Le principali Banche centrali hanno manifestato di essere ormai quasi pronte ad iniziare a ridurre le misure di sostegno di natura emergenziale che sono state eorogate al culmine della crisi pandmica. La Fed è sulla buona strada per iniziare il tapering a novembre e, in maniera leggermente più sorprendente, il governatore della Banca d’Inghilterra ha lasciato intendere un aumento dei tassi anche prima della fine dell’anno (quindi nei fatti prima della conclusione dell’attuale programma di acquisti) dinanzi a possibili ulteriori peggioramenti in materia d’inflazione.

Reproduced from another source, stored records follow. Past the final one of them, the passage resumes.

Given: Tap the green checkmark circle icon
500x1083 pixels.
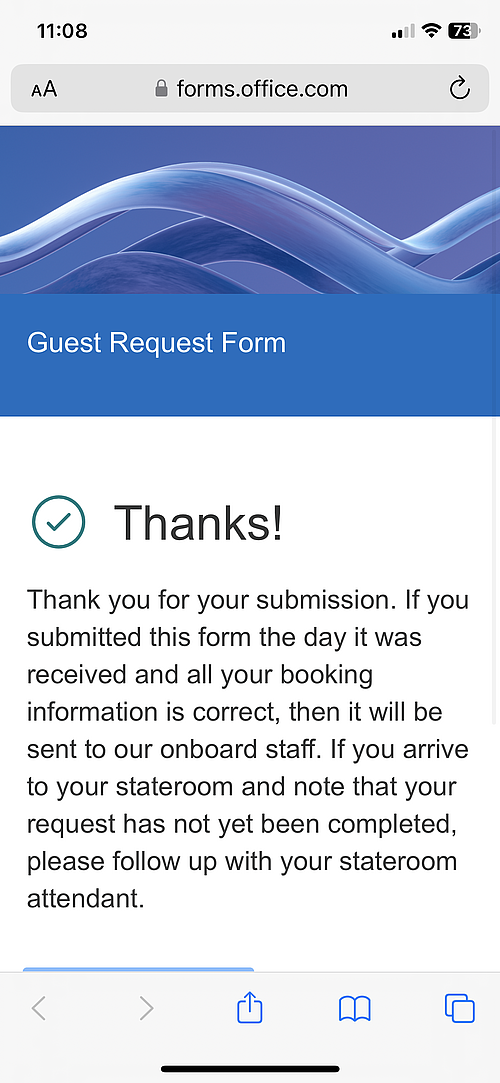Looking at the screenshot, I should click(x=59, y=522).
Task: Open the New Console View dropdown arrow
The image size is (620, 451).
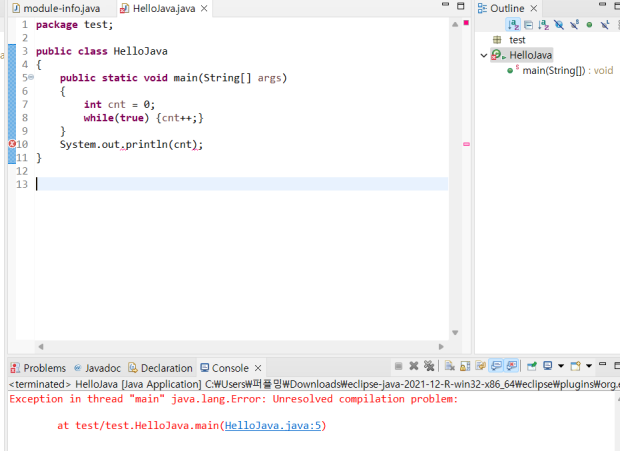Action: 589,367
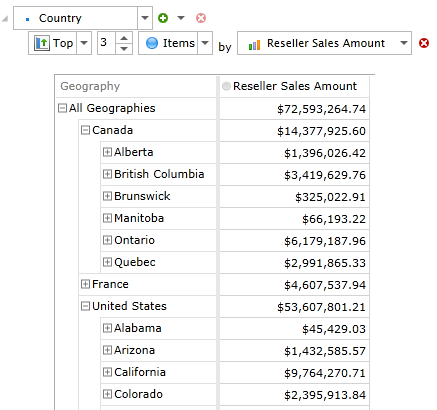The width and height of the screenshot is (437, 410).
Task: Decrease the top count with down arrow
Action: (124, 49)
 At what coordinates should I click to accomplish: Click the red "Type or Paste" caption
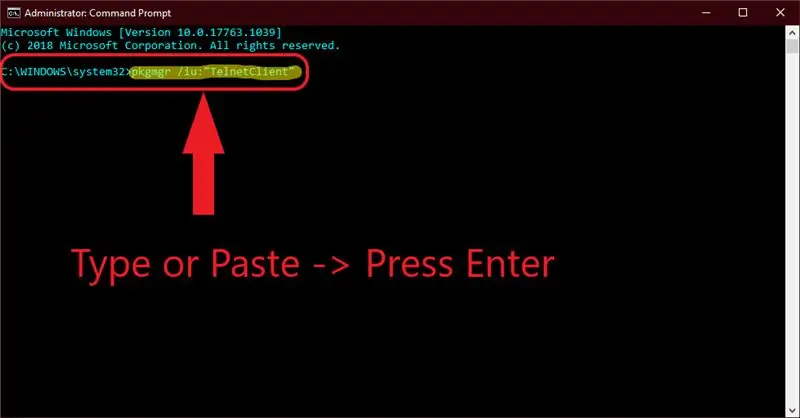coord(185,264)
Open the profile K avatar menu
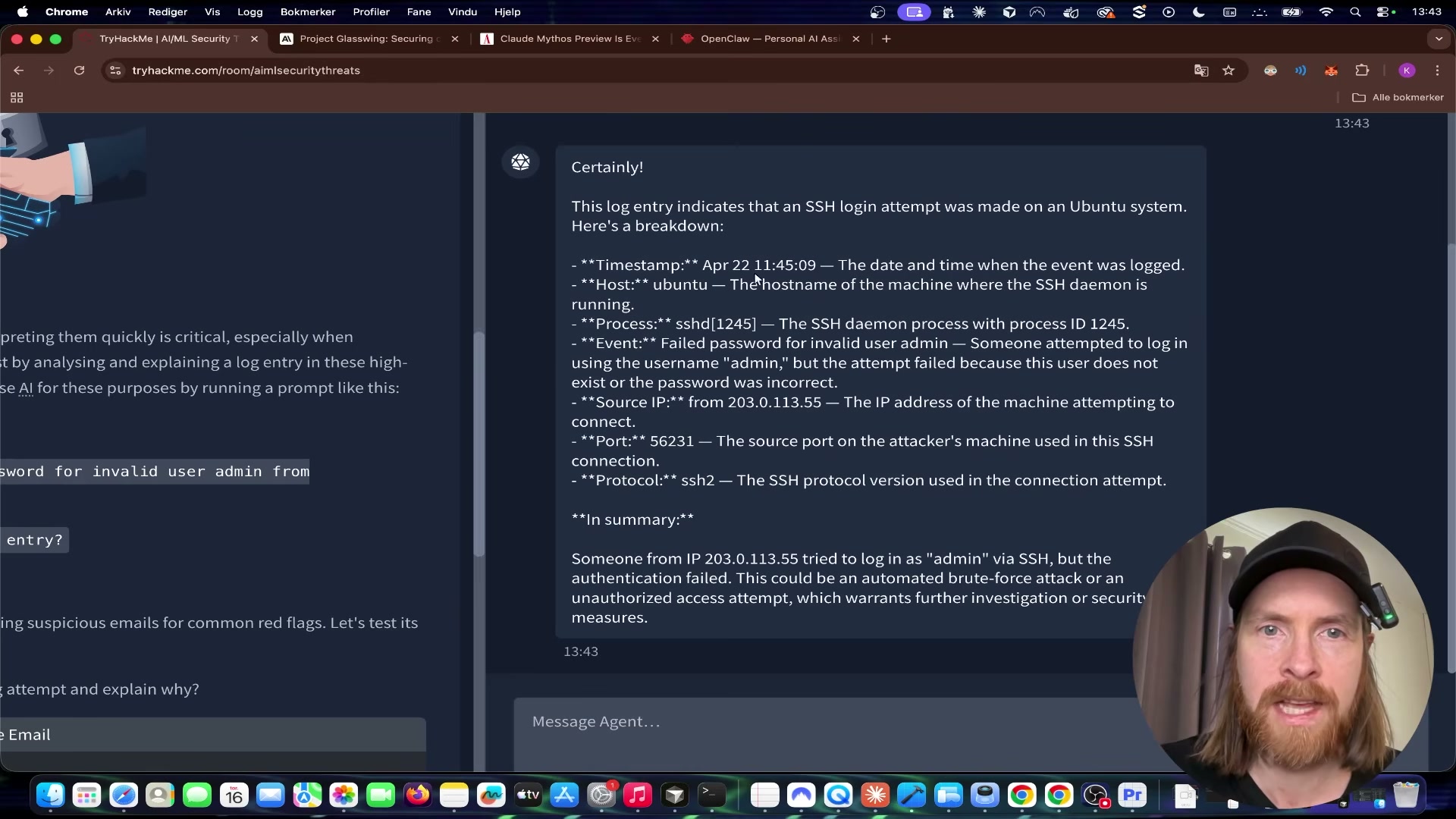The height and width of the screenshot is (819, 1456). coord(1407,71)
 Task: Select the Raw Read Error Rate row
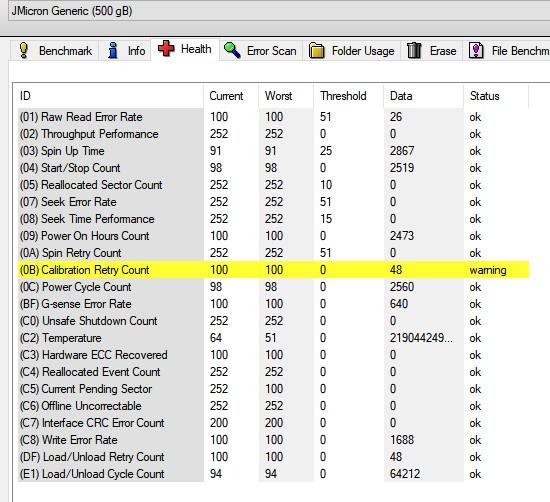point(274,117)
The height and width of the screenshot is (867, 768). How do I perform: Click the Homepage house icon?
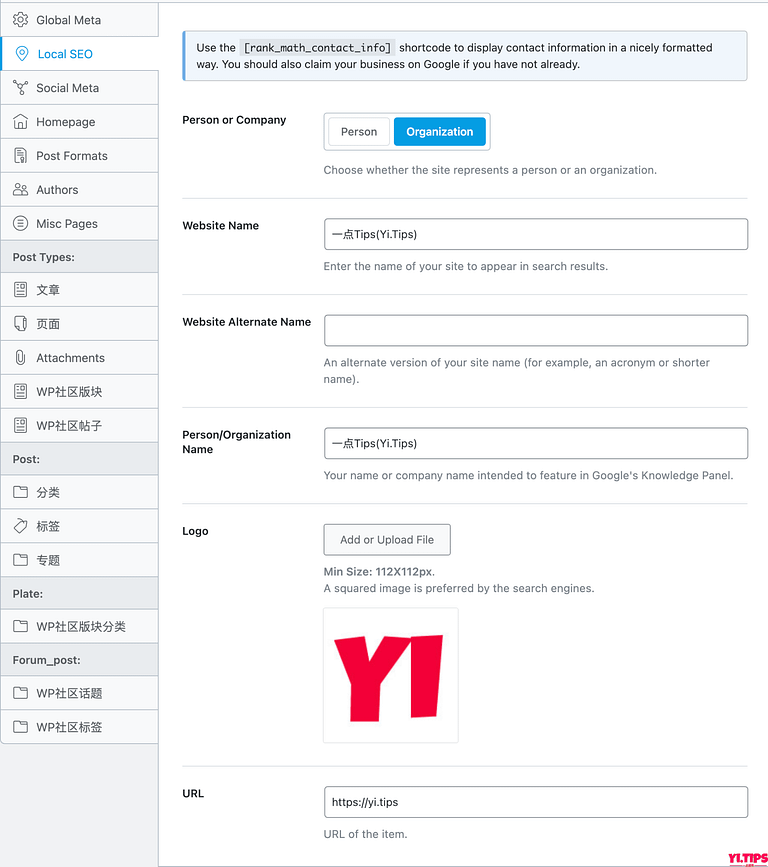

In Cina la saga di Evergrande è ancora sotto I riflettori, con la politica chiamata ad affrontare la sfida di contenere gli squilibri (tra cui l’aumento del debito, la bolla dei prezzi e l’eccessiva assunzione di rischi nel settore immobiliare), evitando allo stesso tempo il rischio di contagio e le forti ripercussioni sulle prospettive di crescita. Lìipotesi più accreditata è che le autorità cinesi gestiranno un’ordinata uscita di scena di Evergrande, assicurandosi che siano preservati gli obiettivi di stabilità sistemica e “prosperità comune”.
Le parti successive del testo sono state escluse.